== Material for this exercise ==

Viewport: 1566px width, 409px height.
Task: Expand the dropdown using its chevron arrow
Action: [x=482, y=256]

===
== Material for this exercise ==

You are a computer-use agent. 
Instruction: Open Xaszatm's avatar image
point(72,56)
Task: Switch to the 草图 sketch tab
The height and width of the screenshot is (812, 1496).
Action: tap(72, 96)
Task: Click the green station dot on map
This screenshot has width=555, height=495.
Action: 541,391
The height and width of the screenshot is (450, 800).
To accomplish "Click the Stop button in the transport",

===
== Material for this exercise ==

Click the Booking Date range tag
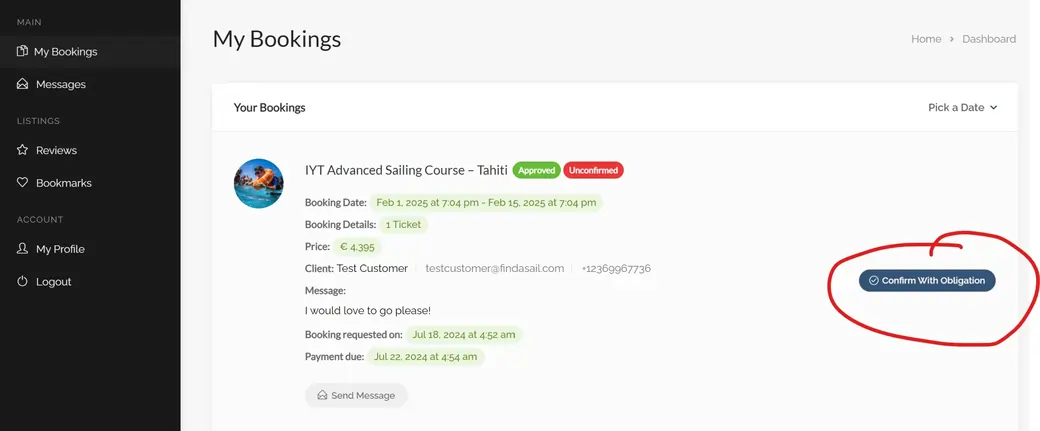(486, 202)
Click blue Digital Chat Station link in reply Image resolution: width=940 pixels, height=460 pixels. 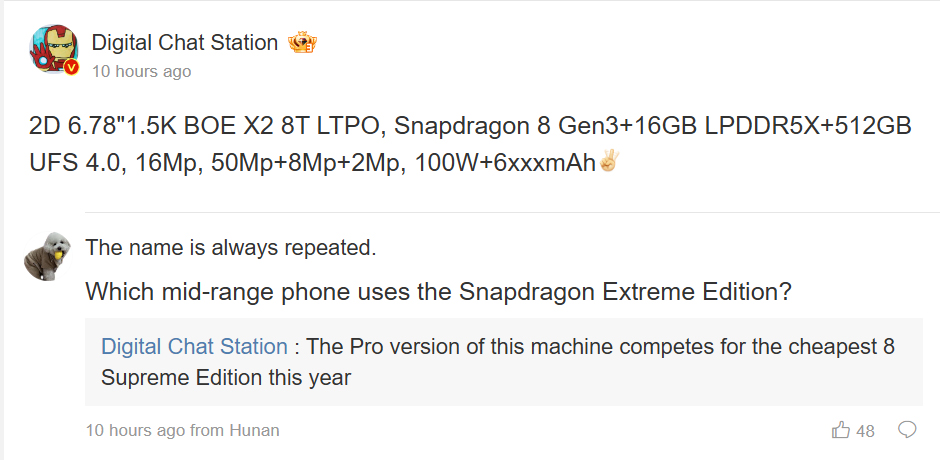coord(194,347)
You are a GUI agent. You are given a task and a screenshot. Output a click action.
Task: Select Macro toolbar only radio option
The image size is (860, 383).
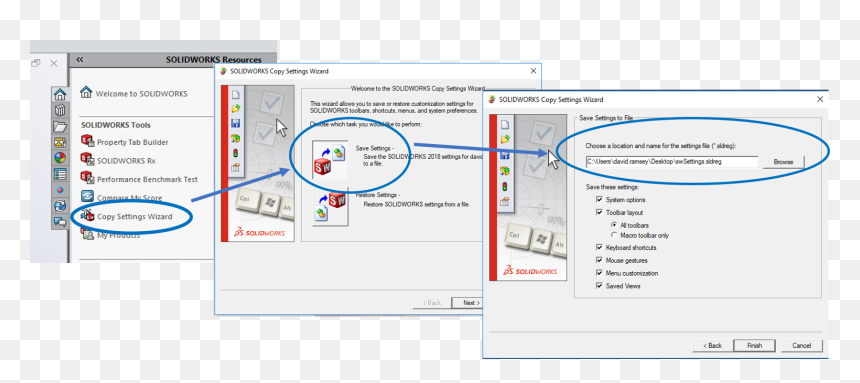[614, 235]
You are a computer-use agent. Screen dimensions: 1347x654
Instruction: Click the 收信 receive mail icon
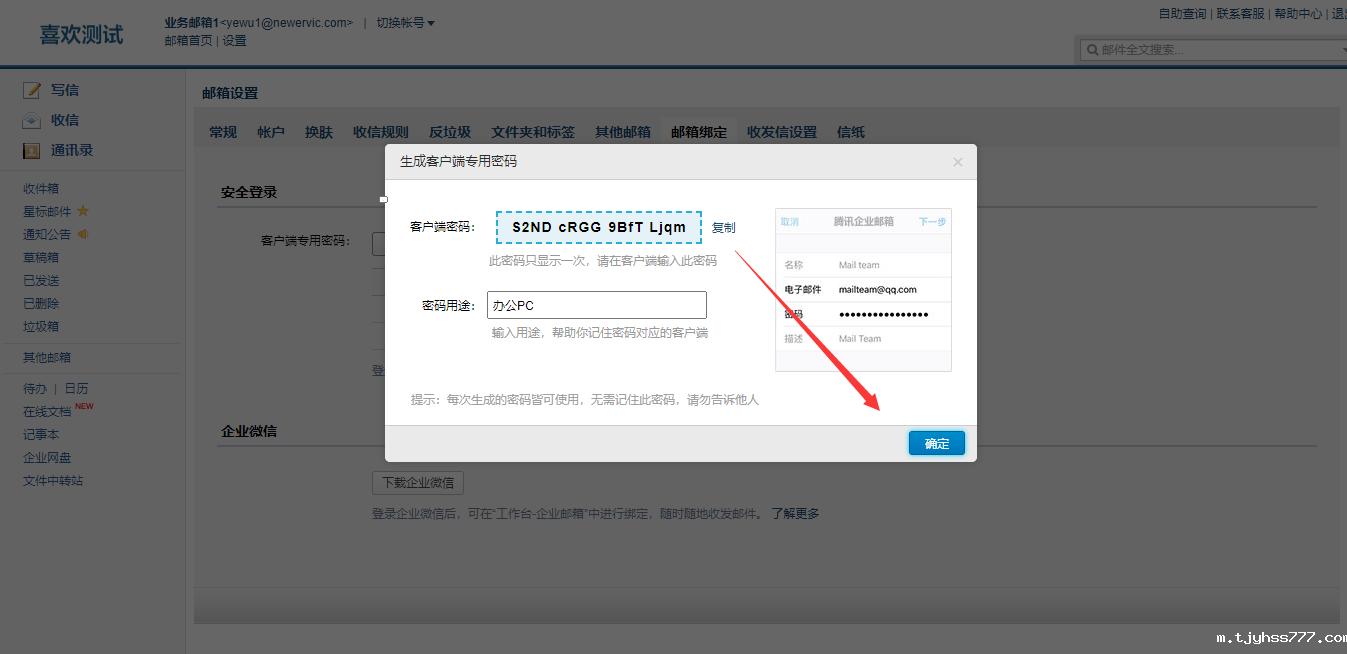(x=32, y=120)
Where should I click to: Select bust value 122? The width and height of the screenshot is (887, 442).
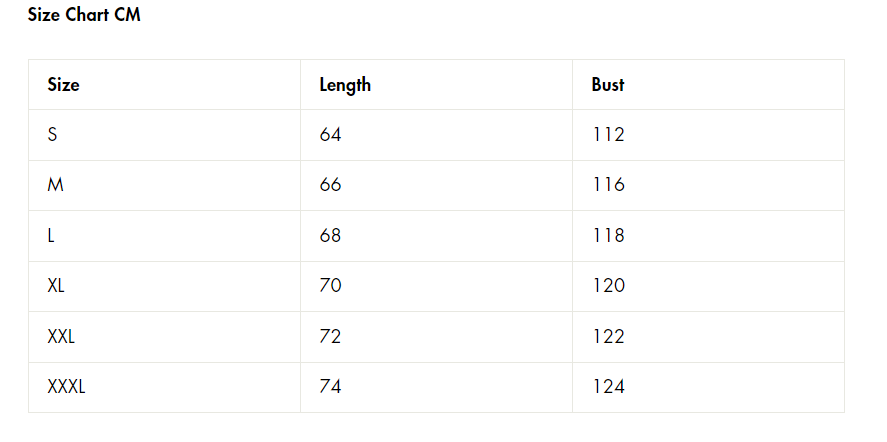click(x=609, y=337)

===

### Work instruction
Tell how many lines in the material hold the word "computer". Reply with the number only.

### Task response
2